(Beginning of Source data)
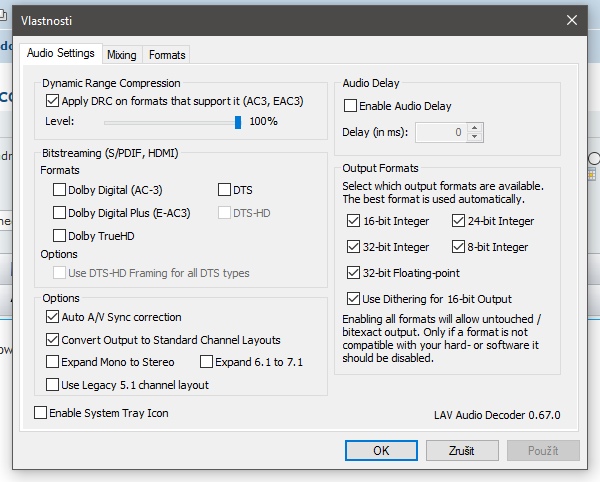
Task: Enable DTS bitstreaming checkbox
Action: click(x=224, y=189)
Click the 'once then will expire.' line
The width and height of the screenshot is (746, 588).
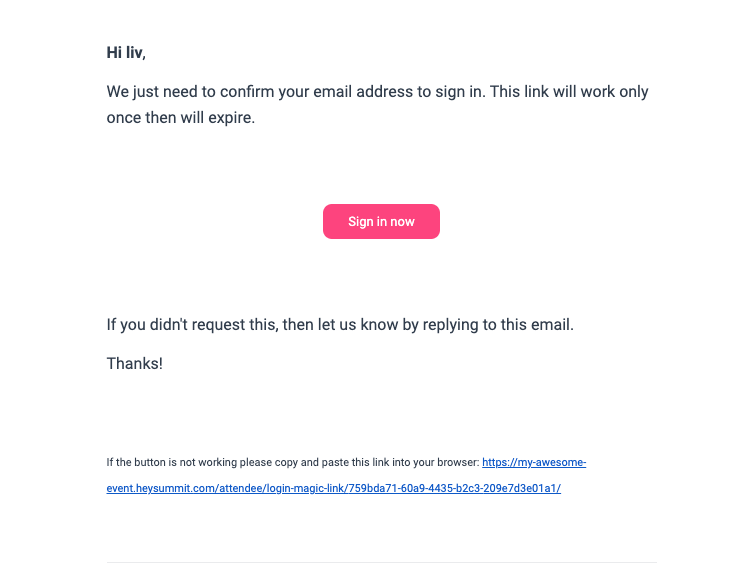click(x=181, y=118)
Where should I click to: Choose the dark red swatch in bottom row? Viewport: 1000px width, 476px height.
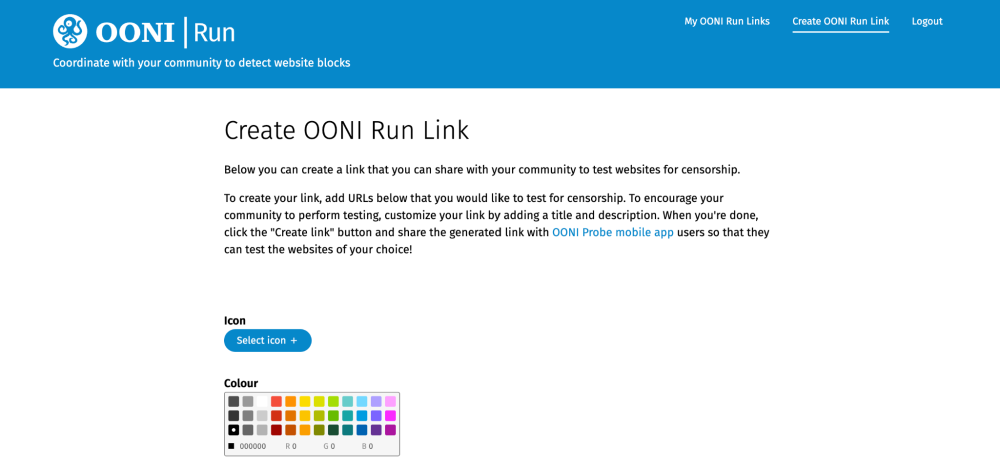point(276,430)
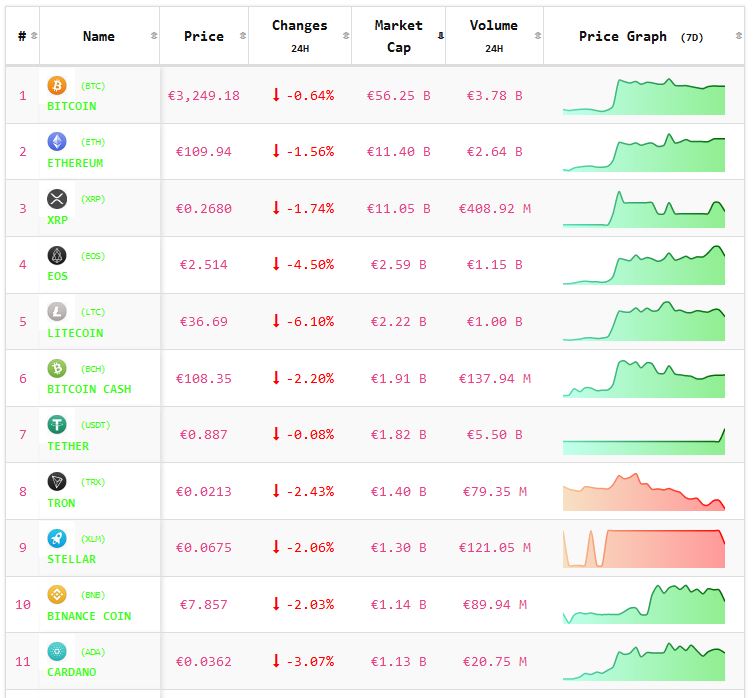This screenshot has height=698, width=753.
Task: Click the Litecoin logo icon
Action: click(x=57, y=312)
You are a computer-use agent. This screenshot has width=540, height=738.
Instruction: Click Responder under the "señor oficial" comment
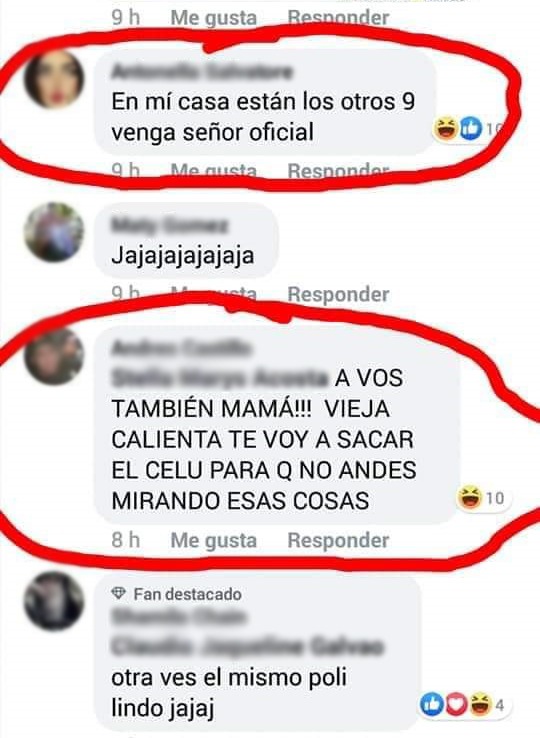[338, 170]
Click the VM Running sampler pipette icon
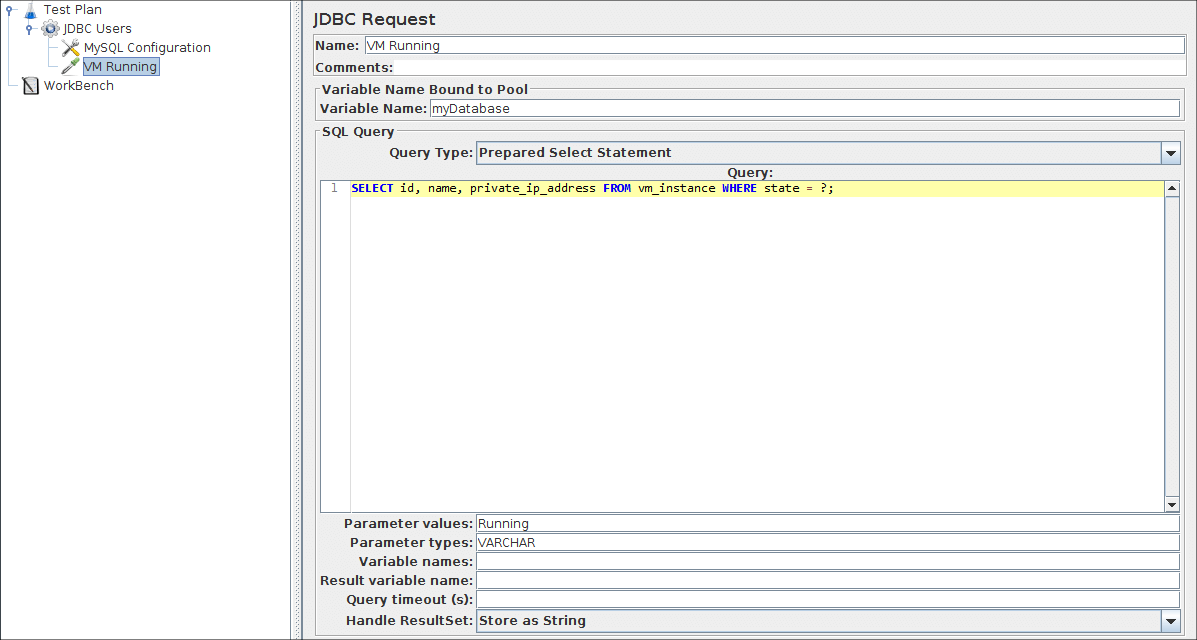1197x640 pixels. [70, 67]
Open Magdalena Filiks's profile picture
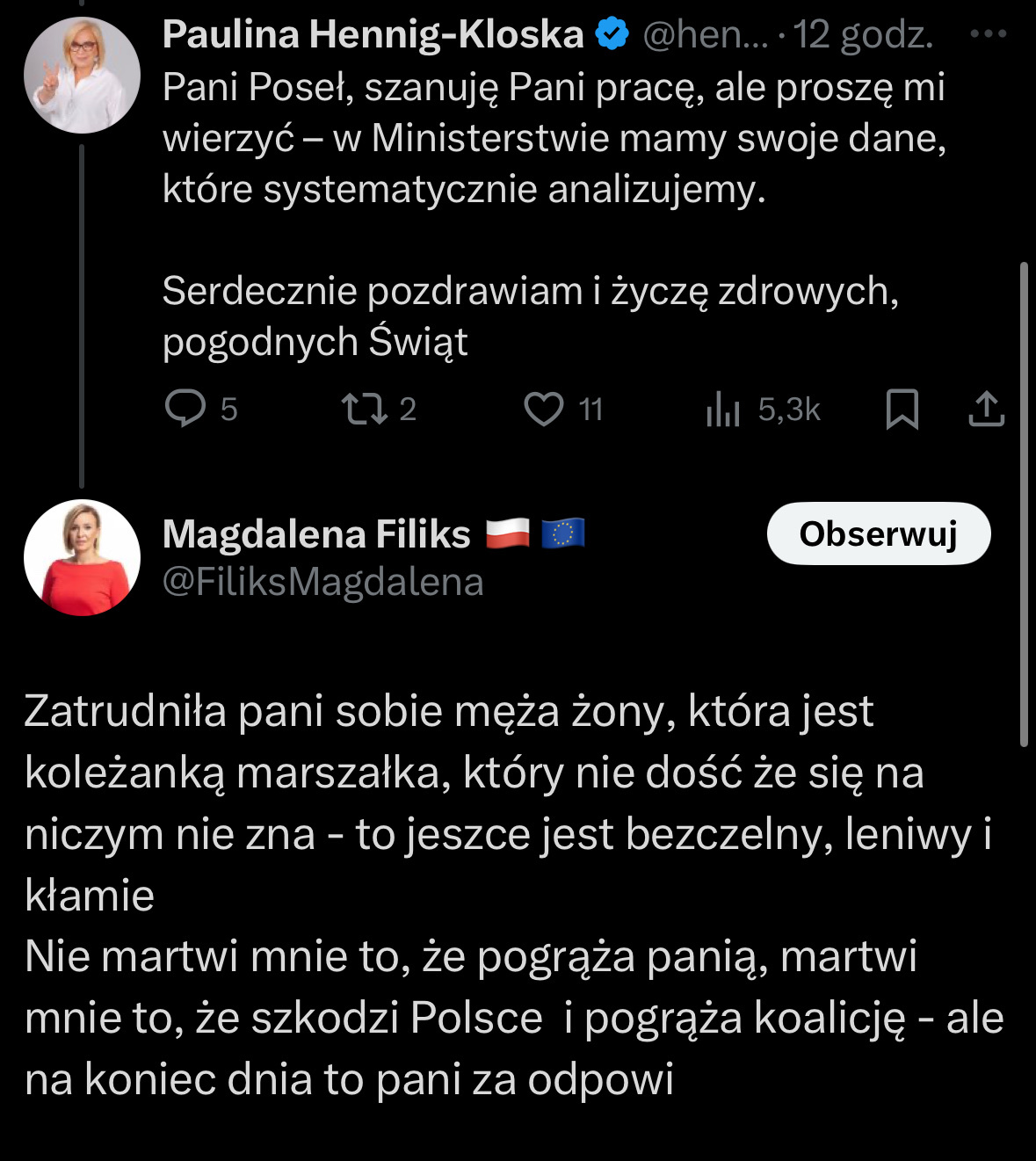1036x1161 pixels. pyautogui.click(x=82, y=557)
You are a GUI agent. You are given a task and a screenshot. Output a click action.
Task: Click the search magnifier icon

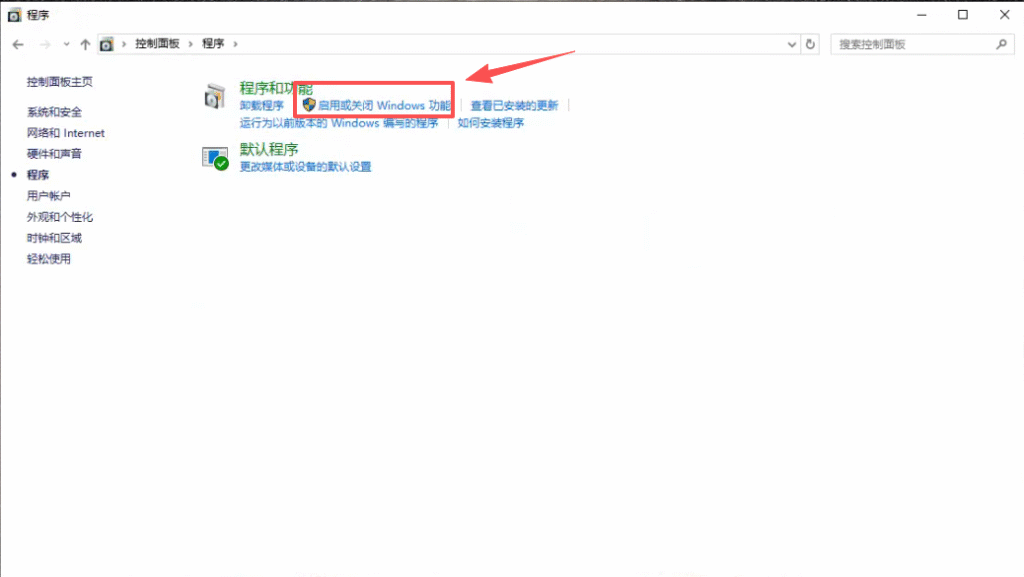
(End of Source data)
Activity:
Keep out the pictures, and copy exactly the lines from the one that contains "Click the VM Running sampler pipette icon" through the final line of the records above, both ends included.

Output for this task:
Click the VM Running sampler pipette icon
1197x640 pixels. [70, 67]
Open Magdalena Filiks's profile picture
1036x1161 pixels. pyautogui.click(x=82, y=557)
You are a GUI agent. You are given a task and a screenshot. Output a click action.
Task: Click the search magnifier icon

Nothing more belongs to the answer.